Thursday, November 15, 2007

The 10k USD Gene Sherpa

It's official. Our little poll is closed. 18 days, 14 votes. That's pretty sad. But from the limited and not statistically significant data, I am able to draw a false conclusion that the public feels that a Sherpa is worth 10k/yr.

How's that for profit margin? Perhaps the readers who felt empowered to vote are geneticists and counselors, therefore obviously biasing the data. But what really is a Sherpa worth? Our Sherpas at Helix Health of Connecticut are worth that much, but cost much less.

I was asked today by an investor "Where do you see personalized medicine headed in the next five years" I answered "It depends" Over the weekend I will list my scenarios and go over what I think the outcomes might be in different scenarios, so stay tuned. One of those big scenarios depends on how the data comes out.

A few colleagues over at Coriell are looking to create some of that data.
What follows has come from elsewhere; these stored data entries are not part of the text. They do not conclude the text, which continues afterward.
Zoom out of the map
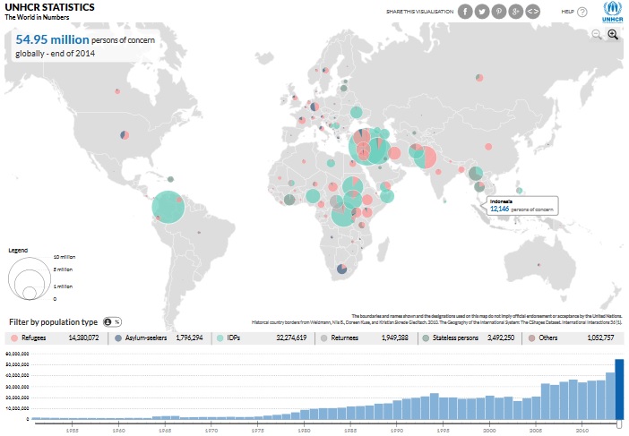 [x=597, y=34]
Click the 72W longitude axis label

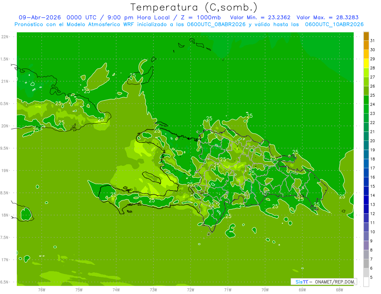click(191, 290)
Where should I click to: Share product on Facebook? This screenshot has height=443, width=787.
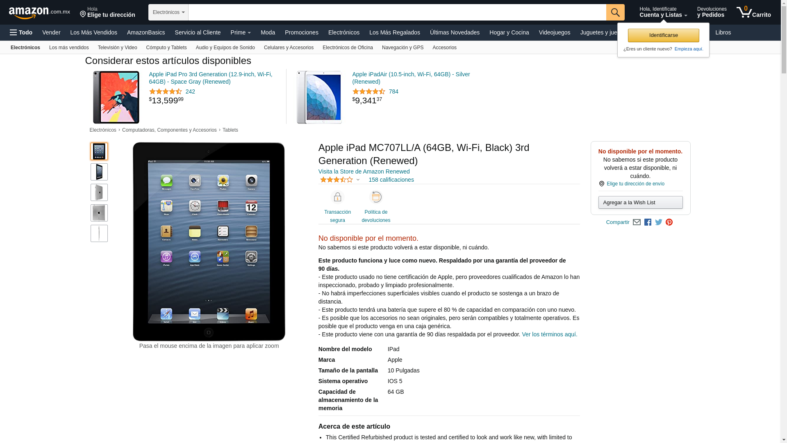648,222
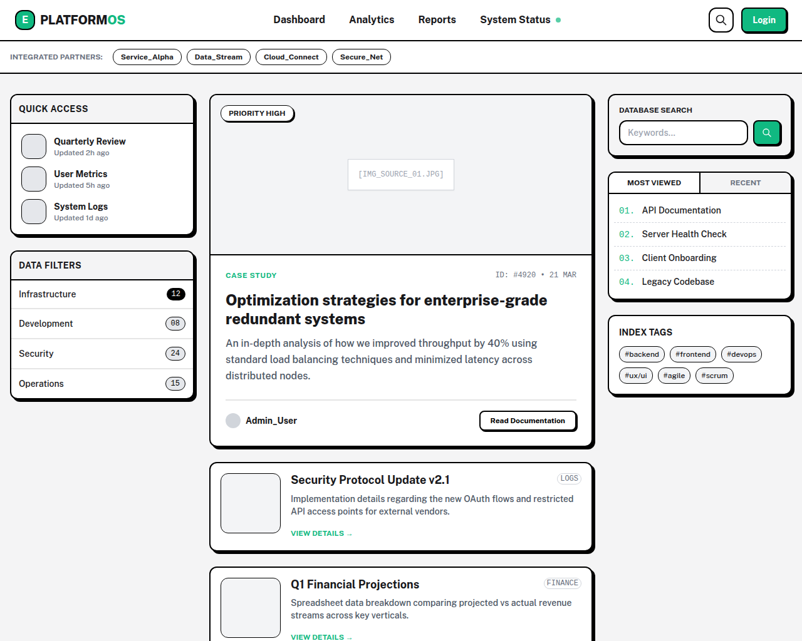Open the Quarterly Review quick access thumbnail

[33, 146]
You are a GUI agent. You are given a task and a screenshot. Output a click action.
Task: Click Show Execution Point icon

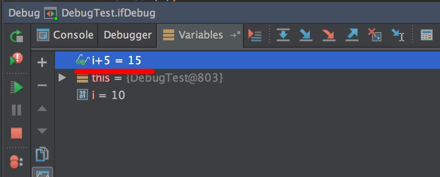point(255,35)
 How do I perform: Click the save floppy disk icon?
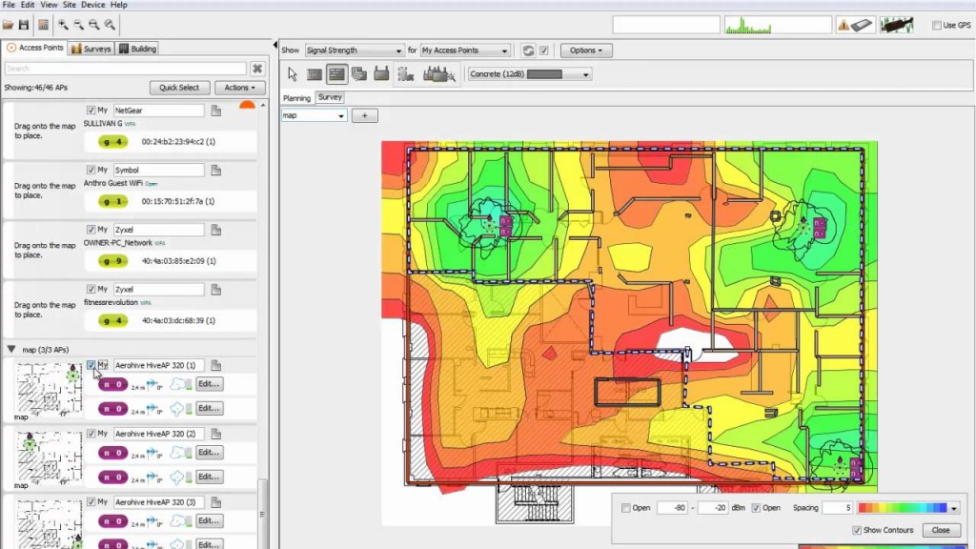(23, 24)
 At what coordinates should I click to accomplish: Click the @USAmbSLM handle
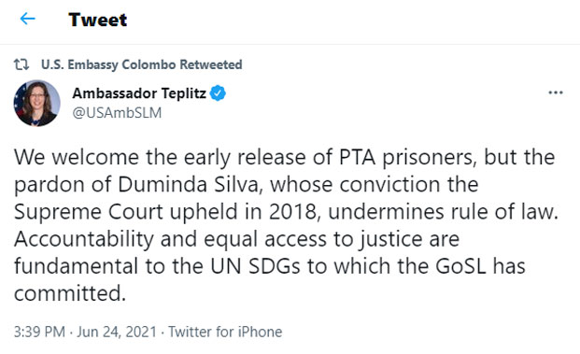[x=117, y=112]
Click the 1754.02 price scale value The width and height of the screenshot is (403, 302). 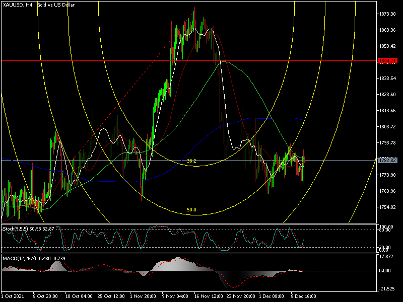coord(387,207)
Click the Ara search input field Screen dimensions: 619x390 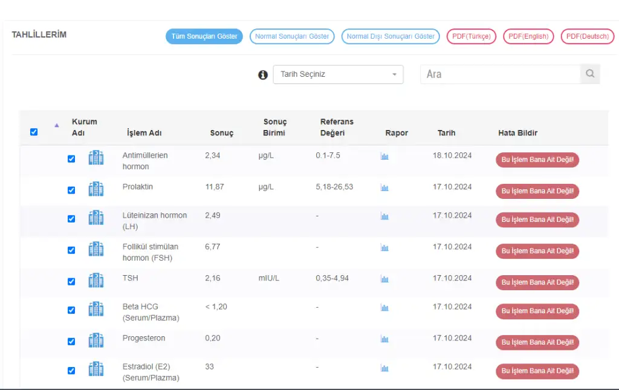(x=500, y=74)
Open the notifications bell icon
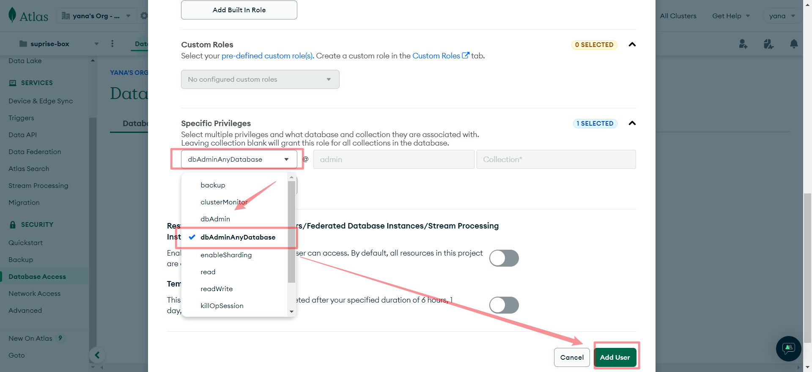This screenshot has width=812, height=372. coord(794,44)
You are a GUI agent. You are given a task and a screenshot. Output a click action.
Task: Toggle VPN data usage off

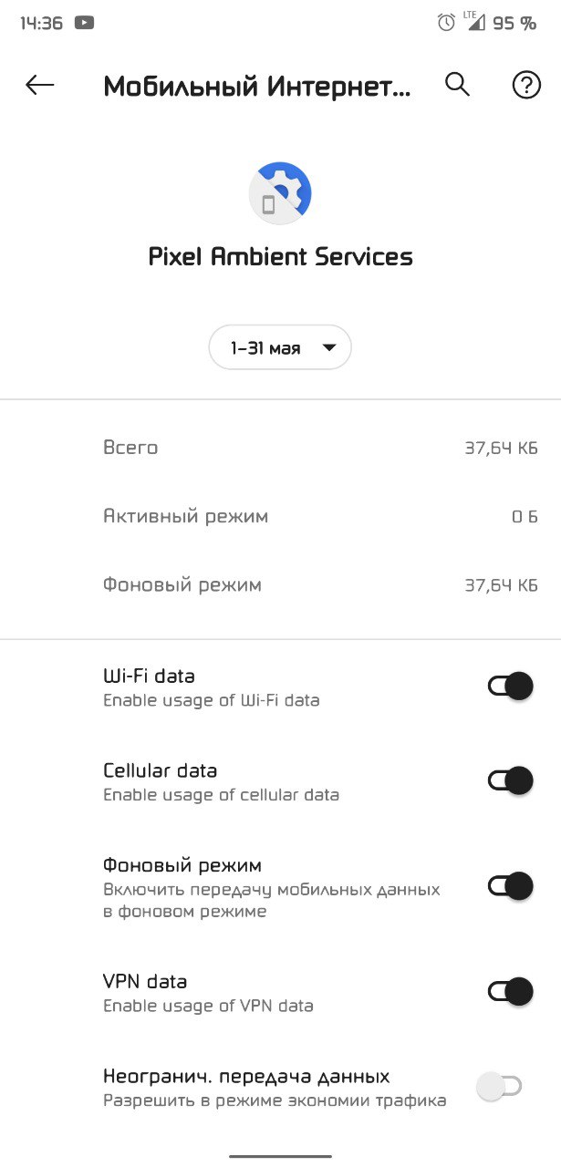click(x=510, y=992)
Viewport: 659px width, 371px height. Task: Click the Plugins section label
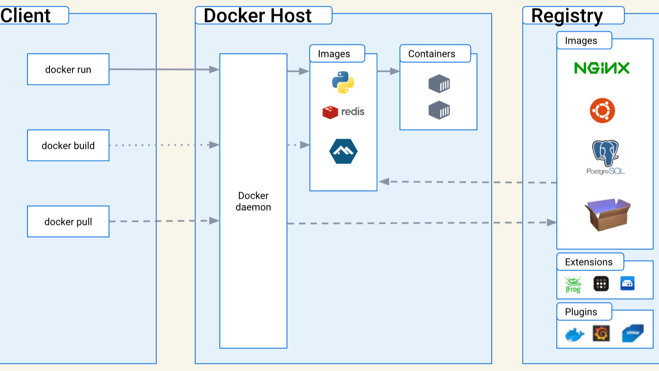coord(584,312)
In a collaborative effort called the Delaware Valley Personalized Medicine Project they hope to give us a glimpse into how this revolution may evolve. Thanks to my wonderful OraGene rep Melanie for this info. This is precisely the type of studies that need to be done to guide personalized medicine. Marker studies are cute. Outcomes studies have teeth!
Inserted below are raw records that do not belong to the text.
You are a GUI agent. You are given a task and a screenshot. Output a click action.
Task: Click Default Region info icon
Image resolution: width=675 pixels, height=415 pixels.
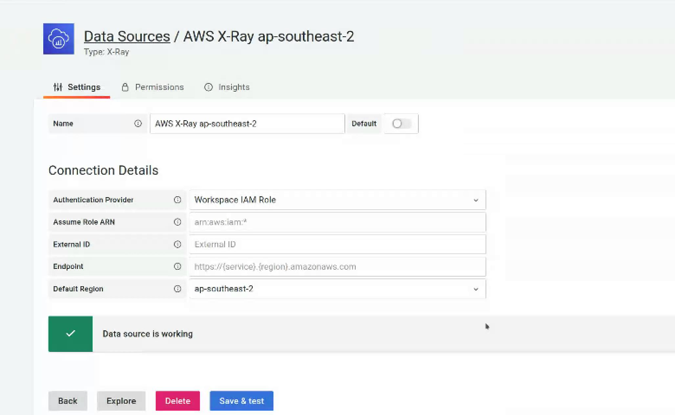(x=177, y=289)
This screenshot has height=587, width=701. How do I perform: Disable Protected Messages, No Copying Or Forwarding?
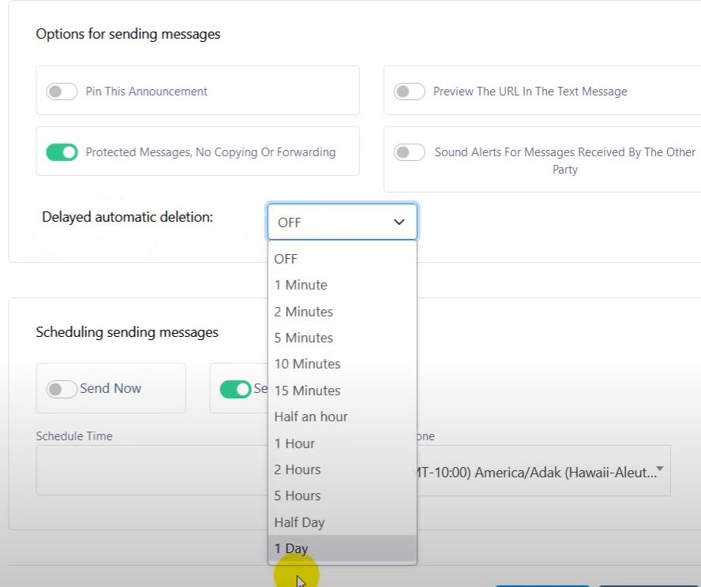62,152
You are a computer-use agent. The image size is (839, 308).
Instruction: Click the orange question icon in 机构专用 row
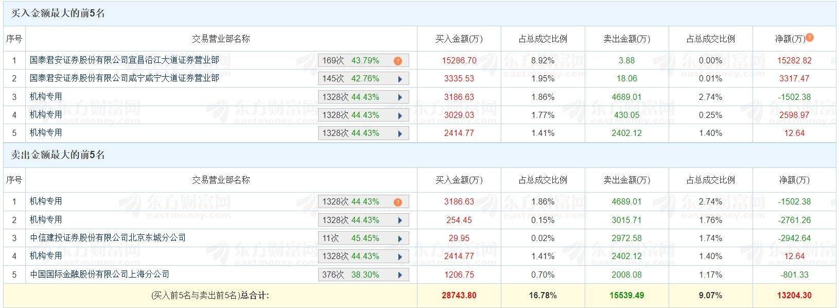pos(397,202)
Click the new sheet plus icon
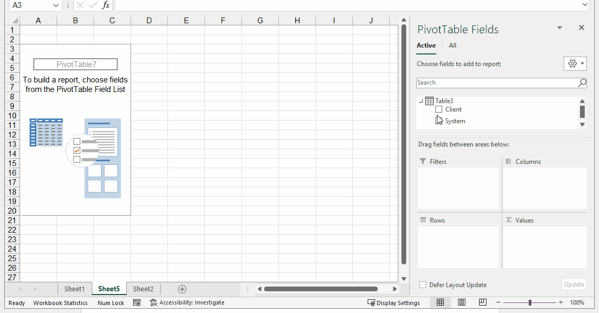The image size is (599, 313). pos(182,289)
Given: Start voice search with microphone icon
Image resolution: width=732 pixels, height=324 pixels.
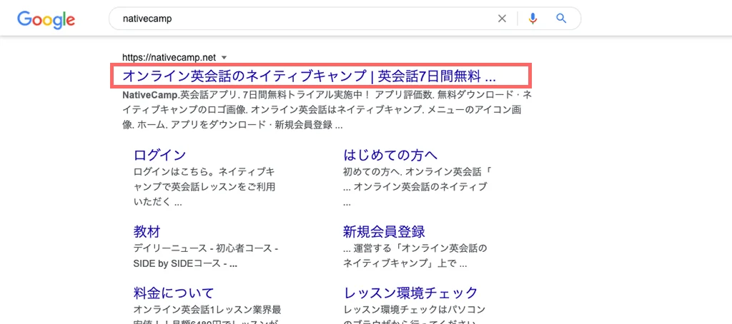Looking at the screenshot, I should click(533, 19).
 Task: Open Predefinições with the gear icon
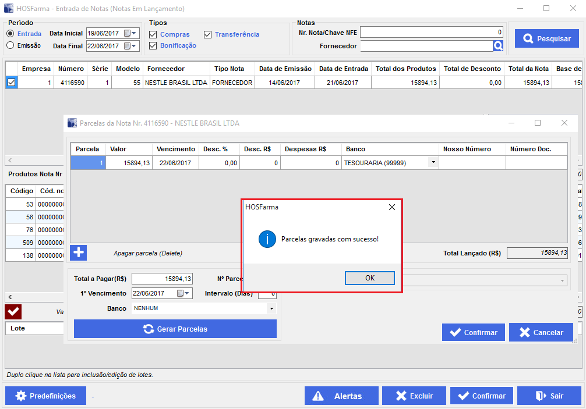(x=45, y=396)
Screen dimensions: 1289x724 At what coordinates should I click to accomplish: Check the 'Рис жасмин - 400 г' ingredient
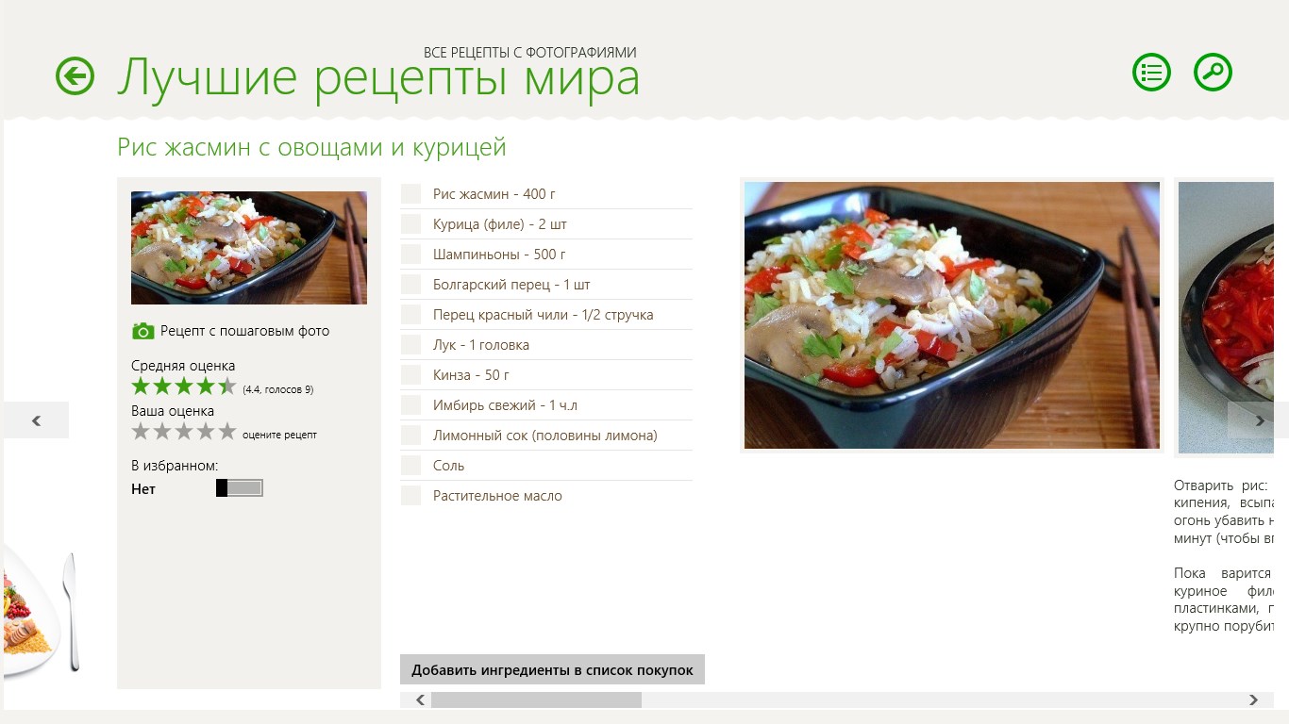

Lastly, do you remember when I said that we still have alot of convincing to do? This post at Medical News Today is concerning. Funny, in Australia they refuse cancer risk assessments, but remarkably the DTC company testing for athletic ability is doing just fine. It truly is funny where people place their priorities.
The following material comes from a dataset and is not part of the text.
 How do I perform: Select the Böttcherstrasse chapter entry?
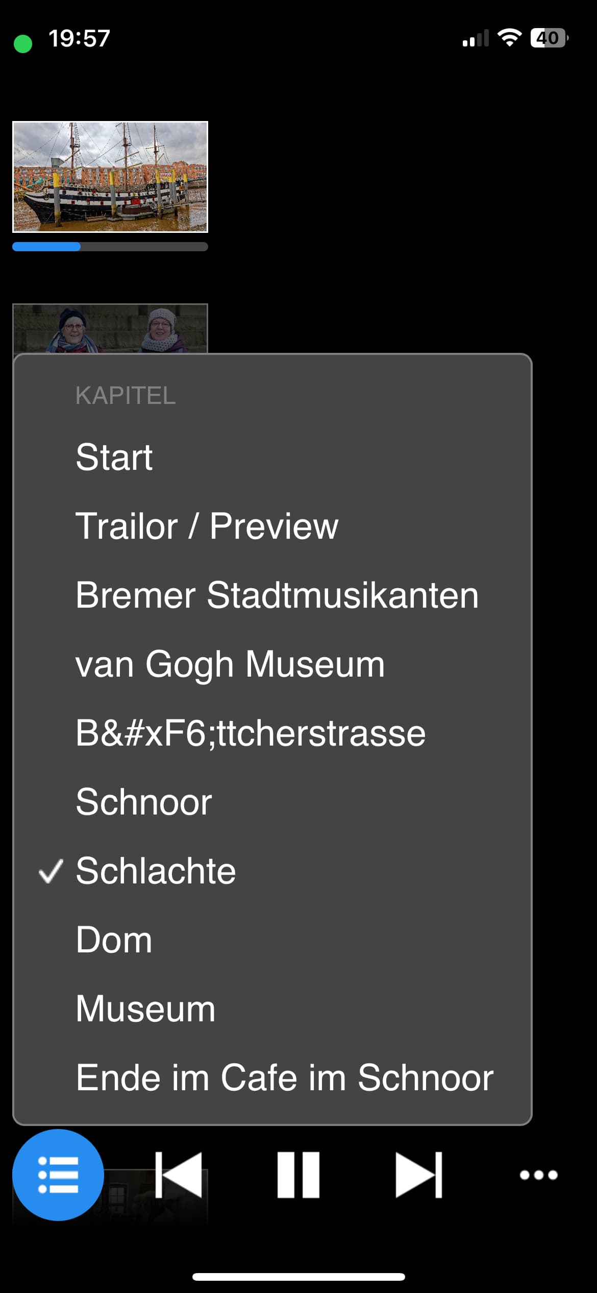click(x=272, y=733)
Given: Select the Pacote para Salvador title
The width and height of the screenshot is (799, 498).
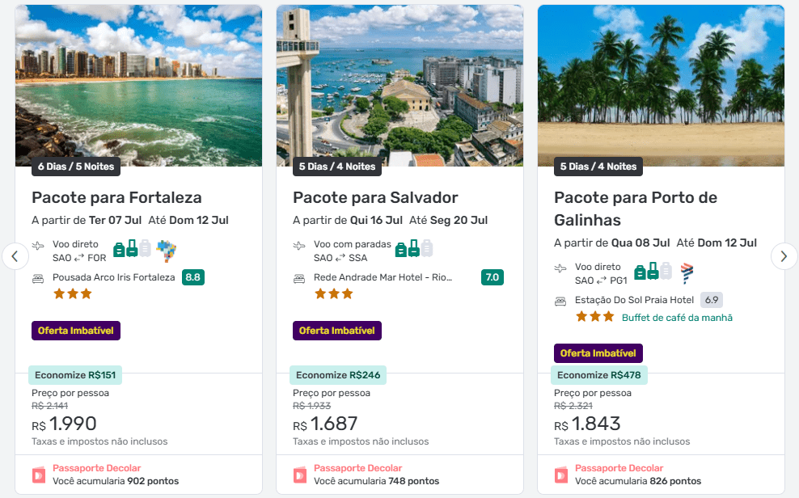Looking at the screenshot, I should pos(375,198).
The Sherpa Says: As I talk with more and more investors it is getting clearer, maybe the money is not in Personalized Medicine. That's why Australian healthclubs are pimping ACTN3 testing.

1 comment:

Eric said...

Great blog...just started checking it out via The DNA Network.

I think I agree with you that the money is minimal in personalized genomics (for companies like 23andme, etc), over the next 5-10 years.

That market size has got to be directly related to the number of people today who pay to test themselves for simple disorders (CF, Huntington, etc), which I suspect is infinitesimally small. These results can inevitably only give you bad news about your future...I just don't see many people paying premptively. Seems pretty easy to model from similar existing products.

There is a price/value point at which whole genome scans will undoubtedly get paid for by insurance companies. I think from a value standpoint (valuable loci with confirmed effects) we are still a long way off.